Polymeric Nano-Thermometer Exploiting Reverse Intersystem Crossing: A Potential Solution to Common Interferences
Abstract
Thermometry with spatial resolution from tens to hundreds of nanometers is critically important for applications such as intracellular temperature sensing, microcircuit thermal mapping, and microfluidics. Most fluorescence-based nanothermometry approaches rely on temperature-induced fluorescence quenching, leveraging their non-invasive nature, low cost, and high throughput.

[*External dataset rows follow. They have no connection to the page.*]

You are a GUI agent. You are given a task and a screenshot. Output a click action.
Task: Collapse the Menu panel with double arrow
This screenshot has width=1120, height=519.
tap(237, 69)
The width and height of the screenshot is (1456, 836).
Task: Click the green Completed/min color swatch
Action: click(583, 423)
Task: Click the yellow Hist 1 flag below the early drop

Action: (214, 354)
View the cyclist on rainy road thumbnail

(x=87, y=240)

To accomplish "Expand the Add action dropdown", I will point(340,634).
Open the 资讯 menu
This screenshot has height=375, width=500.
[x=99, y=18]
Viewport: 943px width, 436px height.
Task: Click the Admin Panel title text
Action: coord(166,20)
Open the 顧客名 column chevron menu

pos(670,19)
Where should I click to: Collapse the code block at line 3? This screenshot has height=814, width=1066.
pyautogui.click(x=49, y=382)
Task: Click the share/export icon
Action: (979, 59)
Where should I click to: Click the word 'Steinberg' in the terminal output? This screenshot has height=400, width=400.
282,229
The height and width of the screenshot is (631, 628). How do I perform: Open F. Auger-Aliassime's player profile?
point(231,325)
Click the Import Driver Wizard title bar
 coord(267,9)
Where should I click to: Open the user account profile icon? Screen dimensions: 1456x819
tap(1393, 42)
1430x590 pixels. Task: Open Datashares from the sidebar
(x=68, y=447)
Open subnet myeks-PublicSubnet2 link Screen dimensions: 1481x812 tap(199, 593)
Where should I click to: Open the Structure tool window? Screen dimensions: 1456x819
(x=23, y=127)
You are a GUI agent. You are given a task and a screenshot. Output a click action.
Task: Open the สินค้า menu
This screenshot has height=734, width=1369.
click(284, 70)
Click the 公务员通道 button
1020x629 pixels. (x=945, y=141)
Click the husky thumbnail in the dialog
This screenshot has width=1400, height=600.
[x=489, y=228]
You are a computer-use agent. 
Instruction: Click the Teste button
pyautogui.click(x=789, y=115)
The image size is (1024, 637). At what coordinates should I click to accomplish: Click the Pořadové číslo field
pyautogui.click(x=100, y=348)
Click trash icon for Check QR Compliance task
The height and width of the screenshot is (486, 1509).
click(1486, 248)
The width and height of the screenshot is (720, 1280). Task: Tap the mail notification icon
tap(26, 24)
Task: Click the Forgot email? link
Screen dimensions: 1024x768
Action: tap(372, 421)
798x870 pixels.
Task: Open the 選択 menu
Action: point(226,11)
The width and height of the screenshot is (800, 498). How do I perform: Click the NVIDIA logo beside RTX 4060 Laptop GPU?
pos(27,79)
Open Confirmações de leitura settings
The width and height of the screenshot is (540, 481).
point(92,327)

However, fluorescence enhancement with increasing temperature offers an attractive and potentially more robust alternative, as it is inherently less sensitive to background fluctuations and external perturbations. In this paper, we present a proof-of-concept nano-thermometry platform based on reverse intersystem crossing (RISC) in a dye-doped polymer nanoparticle as a model system (eosin and pheophorbide a co-doped polystyrene nanoparticle). The photophysical behavior of eosin in different environments was investigated experimentally and theoretically to elucidate the mechanisms governing the temperature response. In particular, the contribution of anionic eosin species in aqueous media was found to be essential for the observed fluorescence enhancement at elevated temperatures. The temperature-dependent emission is attributed to thermally activated RISC from higher-lying triplet states to the first excited singlet state, consistent with either E-type delayed fluorescence or a hybridized local and charge-transfer (HLCT) excited-state character. As a model thermometry probe, the system operates over a biologically relevant temperature range of 10–80 °C, exhibiting a sensitivity of 1.9 ± 0.2 % °C⁻¹, and remains functional at the single-particle level. While eosin serves here as a convenient model dye, this study establishes a general design principle for fluorescence-enhancement-based nanothermometry. The performance of the probe is expected to be further improved through the incorporation of more efficient thermally activated delayed fluorescence (TADF) dyes with optimized RISC rate, triplet yield and photostability, paving the way toward highly sensitive and robust nanoscale temperature sensors.